Basics of Website Hacking | How The Internet Works?

Hello Cyber Learners,

Welcome to my blog on website hacking and how the internet works. In this post, we will delve into the fascinating world of website hacking and explore the underlying principles of the internet that make it all possible. If you're new here, you have to first understand what is website hacking. so, be sure to check out my previous blog post on the lab setup for website hacking What is Website Hacking | Web Application Penetration Testing | Lab Setup Whether you're a curious beginner or an experienced professional, this blog post will provide you with valuable insights into the world of website hacking and the workings of the internet.

How the Internet Works?
The Client-server Model
The Domain Name System
Internet Ports and Their Role in Network Communication
HTTP Requests and Responses
Internet Security Controls
Content Encoding
JSON Web Tokens
The Same-Origin Policy
Conclusion
Commonly Asked Questions

How the Internet Works?

Before you start looking for website bugs, it's important to know how the internet works. Finding website vulnerabilities means finding weaknesses in internet technology. So, it's necessary for all hackers to have a solid understanding of it. If you want to be good at finding website bugs, you need to know how the internet works.

How the Internet Works

Have you ever wondered what happens when you type www.google.com into your browser? How does your browser know which web page you want to see? To understand this, let's start with a basic question and find out how your browser goes from a domain name, like google.com, to the specific webpage you want to visit.

The Client-Server Model

The internet is made up of two kinds of devices: clients and servers. When you want to visit a website, your browser acts as a client and asks the webserver to give you the web page you're looking for.

The Client-Server Model

A web page is actually a bunch of different files and resources that the server sends to your browser. You'll usually get a text file written in Hypertext Markup Language (HTML), which tells your browser what to display. You might also get some Cascading Style Sheets (CSS) files to make the website look nice, and JavaScript (JS) files that make the website more interactive without needing to talk to the server. JavaScript can do things like resize images as you scroll through the page or check what you've typed before you even send it to the server. Finally, your browser might receive some embedded resources like images or videos, which it combines with everything else to show you the web page you're looking at.

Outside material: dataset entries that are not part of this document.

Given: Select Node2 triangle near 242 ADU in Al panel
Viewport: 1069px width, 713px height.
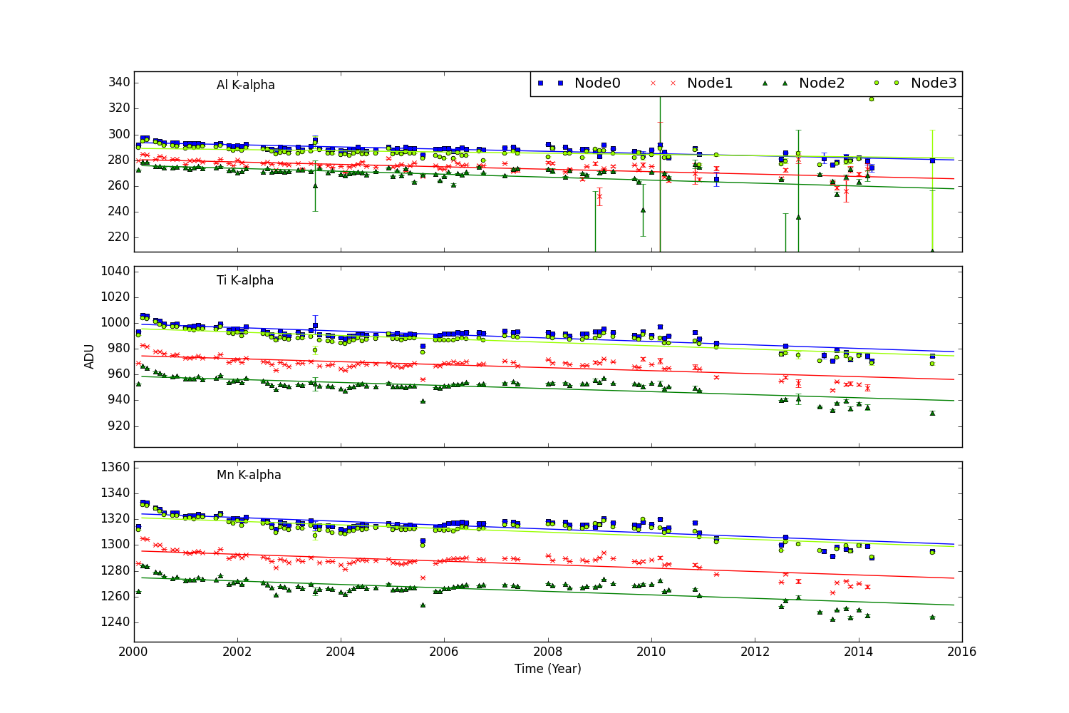Looking at the screenshot, I should tap(643, 210).
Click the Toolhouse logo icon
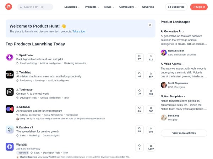The height and width of the screenshot is (159, 213). [10, 92]
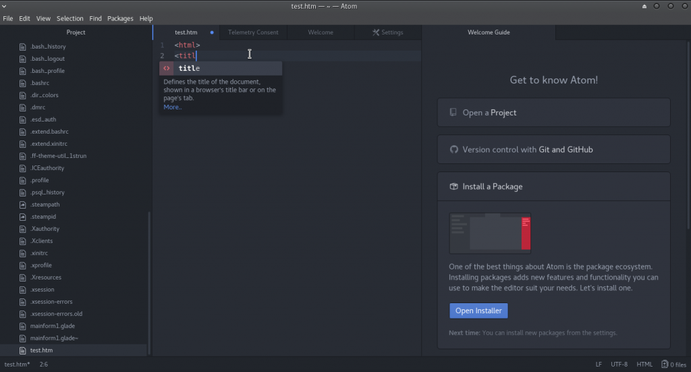The height and width of the screenshot is (372, 691).
Task: Open mainform1.glade in the tree view
Action: [52, 326]
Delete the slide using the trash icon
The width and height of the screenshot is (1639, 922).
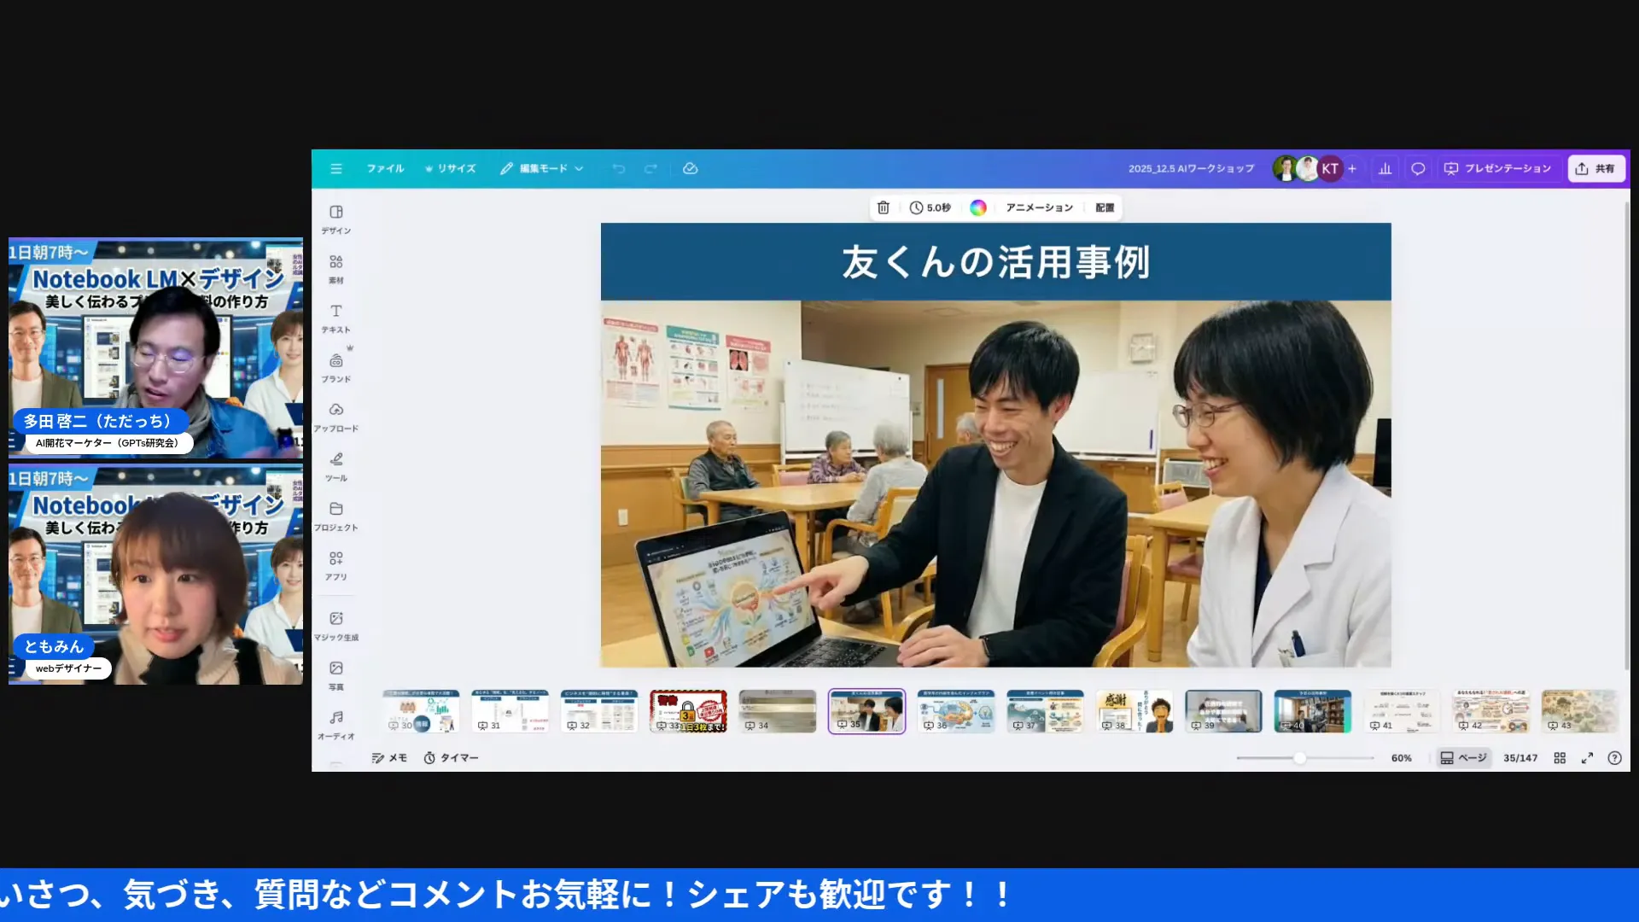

But servers don't just give web pages to users - they also let different applications talk to each other and share data in a controlled way using something called a Web API. For instance, Twitter's API lets other websites ask Twitter's servers for data like public tweets and their authors. APIs like this power all sorts of things on the internet, and we'll talk more about them (and their security issues) later on.

The Domain Name System

Have you ever wondered how your web browser knows where to find the resources you request? Well, every device on the internet has a unique Internet Protocol (IP) address, but these addresses are a combination of numbers and letters that are difficult for humans to remember. That's where the Domain Name System (DNS) comes in to make things easier.

The Domain Name System

Think of the DNS as the phone book for the internet. It translates domain names (like google.com) into their corresponding IP addresses (like 172.217.0.46). So, when you type a domain name into your browser, the DNS server is the one that converts it into an IP address that can be used to find the resources you're looking for.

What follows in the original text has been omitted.